Elijah Herring: 35 percent

Nobody plays harder than Elijah Herring, but his lack of athleticism and inexperience is a terrible combination at middle linebacker, and that showed. Herring was the major reason why Cody Schrader was never accounted for, as he gained over 300 yards from scrimmage. He was constantly out of position and too slow to recover. It’s also why Brady Cook could run for 55 yards.

Run-blockers: 35 percent

Three separate drives in which Tennessee Football was moving the ball were stalled because of holding penalties. The Vols had two more drives in which they couldn’t convert a 3rd and short running the ball. In the end, they had only 83 yards on 23 carries. It was a horrendous day for the run blockers, including the offensive linemen and the tight ends.

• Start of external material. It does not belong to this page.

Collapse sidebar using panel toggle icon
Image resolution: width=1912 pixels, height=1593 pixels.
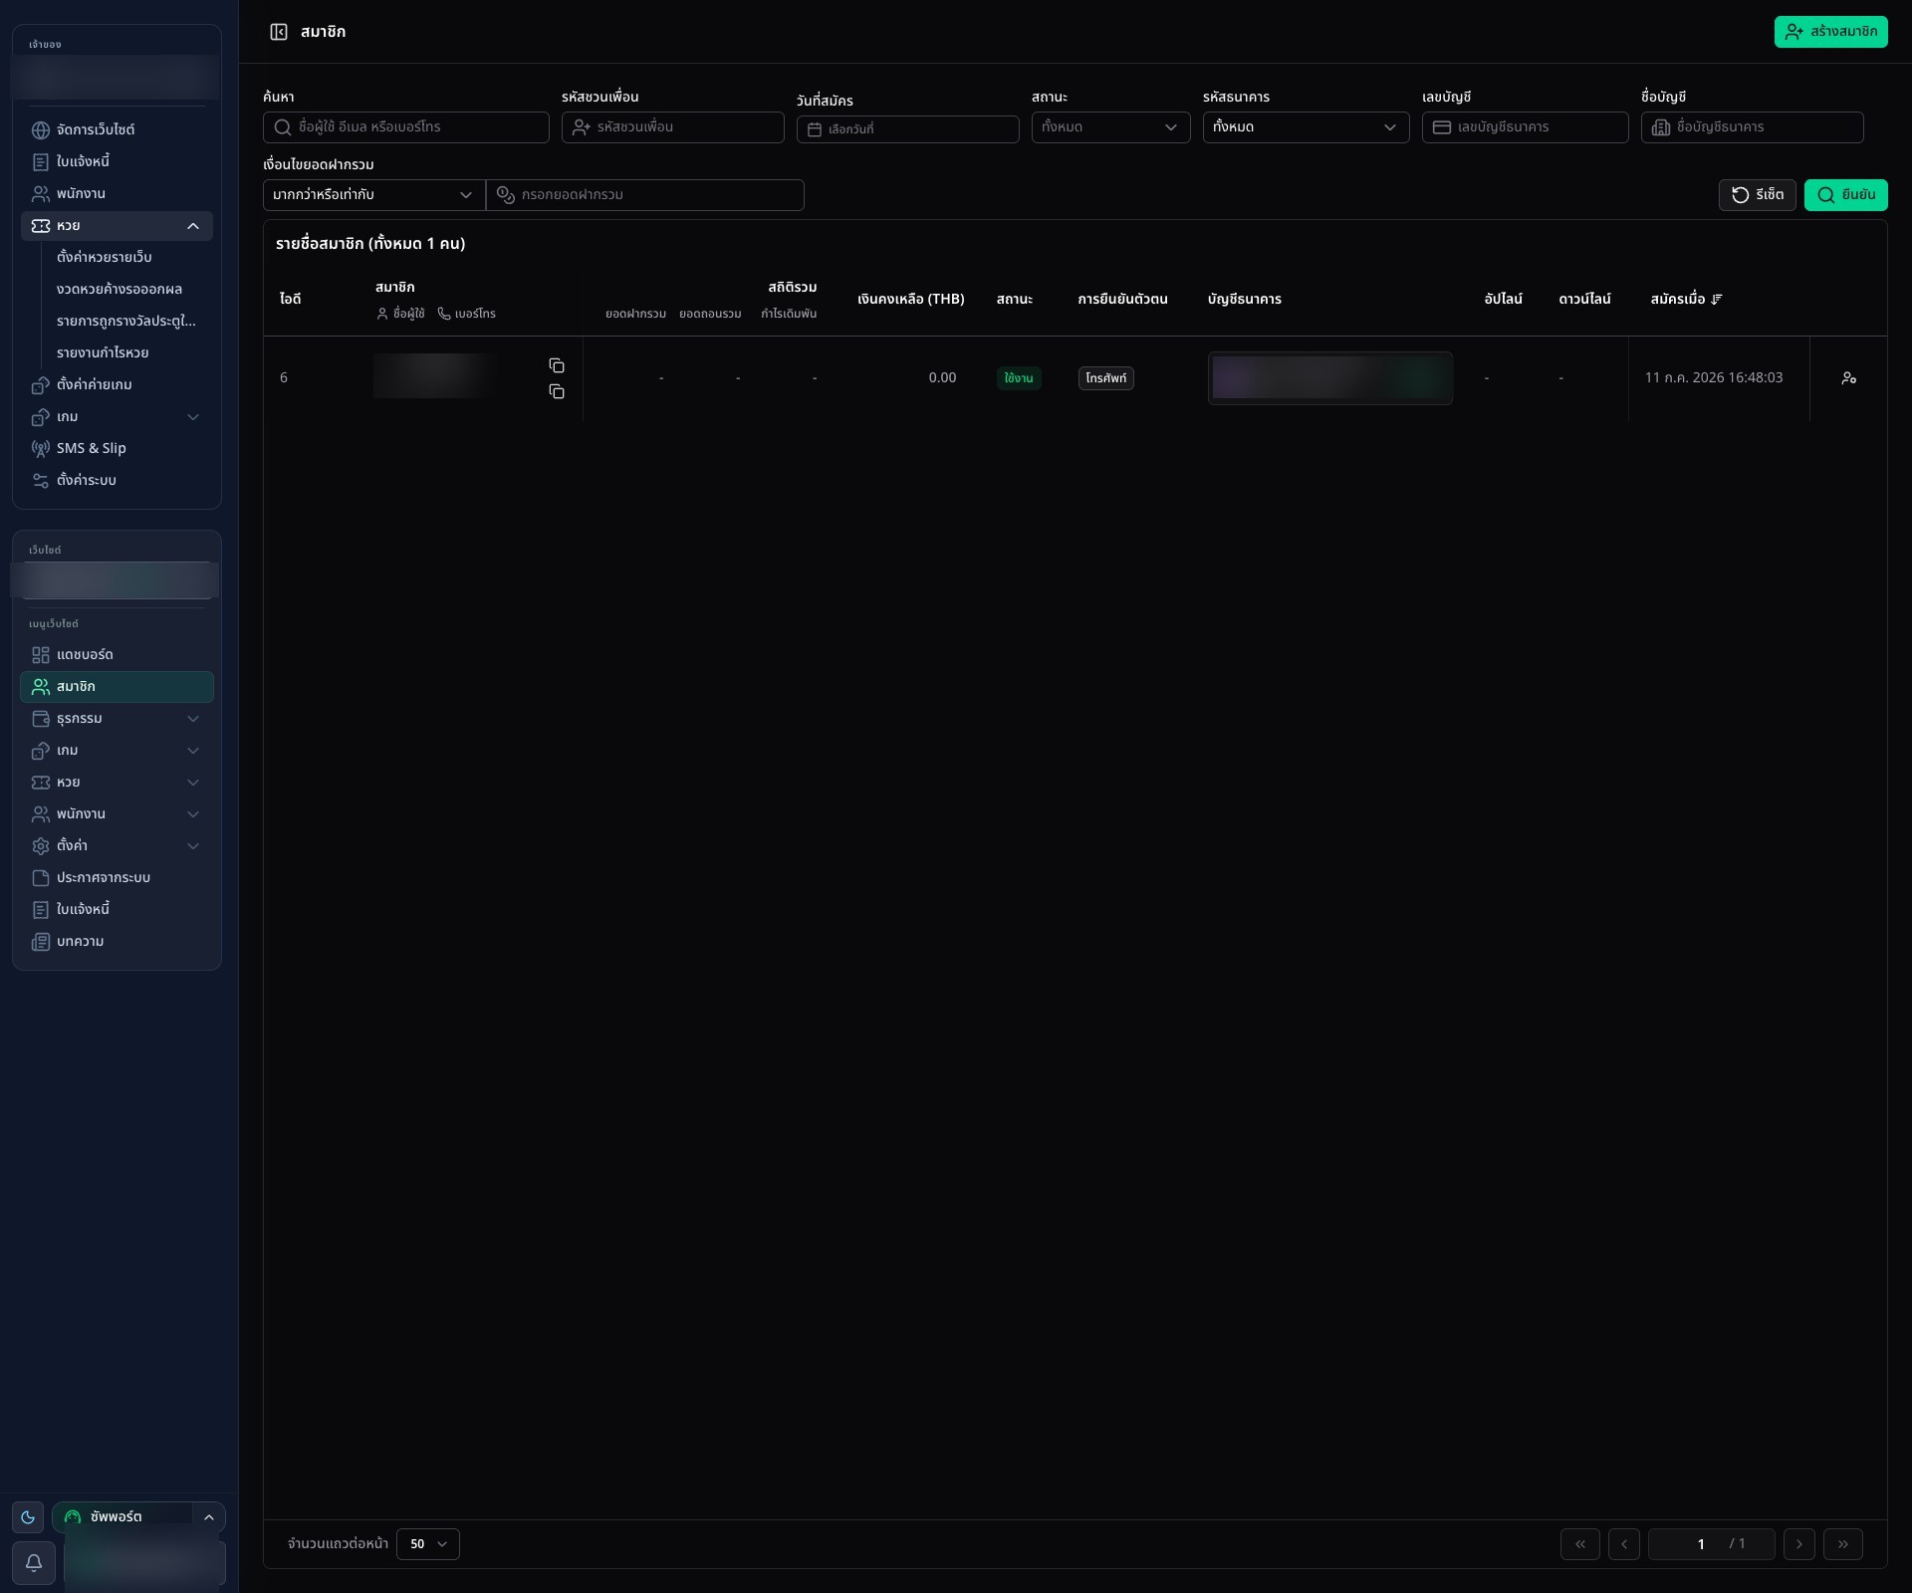[279, 32]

Offensive backfield: 15 percent

Joe Milton III and Jaylen Wright had a bad exchange on an option play that killed one drive. Dylan Sampson and Milton lost a fumble on an RPO miscommunication. Then you had the Wright fumble at the end of the first half, which killed the Vols’ momentum, and Milton’s pick-six late. Combining these things, you could just say the backfield as a whole was a major contributor to the loss.

Wesley Walker: 10 percent

While Herring was the main culprit for the Vols getting torched by Mizzou’s zone read offense, Wesley Walker was constantly out of position on the back end, a rarity for him. This allowed them to gain even more yards, and he almost never closed on Cook’s scrambles or Schrader’s catches out of the backfield. A busted coverage that set up Mizzou’s first second-half touchdown only made his play worse.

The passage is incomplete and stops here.